Siempre he pensado que hubiera sido un buen actor. Pues aquella noche dije lo del alzhéimer con tal seriedad que, al despedirme, acabada la cena y la sobremesa, tuve la sensación de estar abandonando el mundo de los vivos. Sólo faltó el incensario. Y la capa pluvial.

Los Episodios nacionales son imprescindibles para comprender la historia de España.

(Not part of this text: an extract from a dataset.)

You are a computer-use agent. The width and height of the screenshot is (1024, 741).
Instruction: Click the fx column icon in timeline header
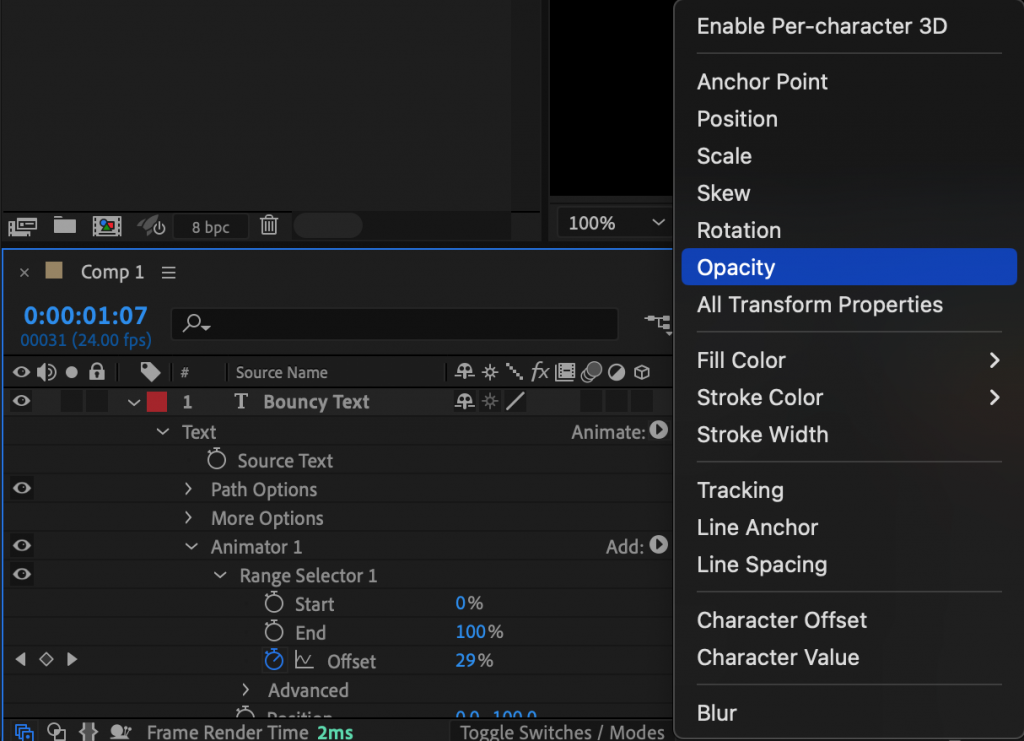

Tampoco aquella patraña cayó en saco roto: al día siguiente, aprovechando una gruesa libreta, a la que no sabía qué uso darle, comencé a tomar notas. Poco a poco se fue dividiendo en apartados: quería tener las opiniones de Galdós sobre la guerra, los estudios, la Iglesia, el latín… Memoricé y anoté muchísimas cosas. Tantas que, al terminar los Episodios, me di cuenta de que tenía material para rendirle un cálido homenaje a don Benito. Y es lo que hice. Y con ello di cima a uno de mis sueños: publicar algo, lo que fuera, en papel. Se publicó en papel mi estudio de los Episodios.

La lectura de los libros de Galdós fue crucial para mí. Impulsado por ellos, y por historias familiares, di en componer una novela, cuya publicación me costó dinero y disgustos; hay editoriales que más bien son mafias. Sea como fuere, el libro, como siempre, lo adquirieron deudos y parientes. Y uno, no sé si deudo o pariente, buscando molestarme, con una enorme sonrisa de autosuficiencia, me dijo que mi novela olía a Pérez Galdós ya desde la dedicatoria. No me molestó. Todo lo contrario. Le dije que sí, que tenía razón. Que Galdós decía “buenas tardes”, y olía a Cervantes, y que yo decía “buenos días”, y olía a Galdós. Era aquello lo mejor que podía haberme dicho. Galdós tuvo la voluntad de resucitar a Cervantes, y yo, pobre de mí, la de resucitar a Galdós. ¿Para qué sirve la voluntad si no?

Me sigue asombrando, cada vez que releo alguno de los Episodios, la capacidad de trabajo de don Benito. Y que fuera capaz de escribir todo aquello cuando no existían ni los ordenadores, ni Internet, ni los móviles, ni que él tuviera un automóvil para viajar y moverse por los escenarios que describe, toda España. Mi asombro y admiración por él se acrecientan con cada relectura. Y si bien, como dijo Marx, para conocer la sociedad del siglo XIX, la francesa, hay que leer a Balzac, mejor que cualquier libro de sociología, lo mismo, o más, sucede con las novelas de Galdós. Y desde luego son imprescindibles los Episodios para comprender la historia de España. Que le dieran el premio Nobel de lengua y literatura a Echegaray en lugar de dárselo a él, también es un buen retrato de este país y de parte del extranjero. Un excelente maestro don Benito. El mejor junto con Cervantes.